## Task details
Convert only the part of the records below that opens with the line containing "Identify the location of high-icon: ⩞." and closes with the line containing "center [496, 356]." into a Markdown table with the columns Row and Record line. Give each line its own numbered row and leave out blank lines.

## Input for this task
=====

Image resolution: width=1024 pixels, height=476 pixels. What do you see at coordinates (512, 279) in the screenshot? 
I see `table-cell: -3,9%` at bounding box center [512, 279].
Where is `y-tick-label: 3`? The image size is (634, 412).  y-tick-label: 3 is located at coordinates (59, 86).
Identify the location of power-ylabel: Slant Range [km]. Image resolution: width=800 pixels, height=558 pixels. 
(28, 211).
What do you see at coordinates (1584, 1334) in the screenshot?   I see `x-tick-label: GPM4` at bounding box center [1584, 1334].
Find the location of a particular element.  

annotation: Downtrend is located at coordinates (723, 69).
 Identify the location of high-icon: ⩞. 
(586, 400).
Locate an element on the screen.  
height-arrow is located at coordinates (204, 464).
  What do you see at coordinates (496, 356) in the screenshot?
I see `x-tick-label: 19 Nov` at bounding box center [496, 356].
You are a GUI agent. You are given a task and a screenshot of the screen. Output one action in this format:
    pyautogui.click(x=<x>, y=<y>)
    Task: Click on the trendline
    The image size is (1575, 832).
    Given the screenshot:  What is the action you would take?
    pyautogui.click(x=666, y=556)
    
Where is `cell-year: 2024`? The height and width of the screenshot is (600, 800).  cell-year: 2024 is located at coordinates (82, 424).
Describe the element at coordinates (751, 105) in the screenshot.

=====

## Response to the task
| Row | Record line |
|---|---|
| 1 |  Identify the location of high-icon: ⩞.  |
| 2 | (586, 400). |
| 3 | Locate an element on the screen.   |
| 4 | height-arrow is located at coordinates (204, 464). |
| 5 |   What do you see at coordinates (496, 356) in the screenshot? |
| 6 | I see `x-tick-label: 19 Nov` at bounding box center [496, 356]. |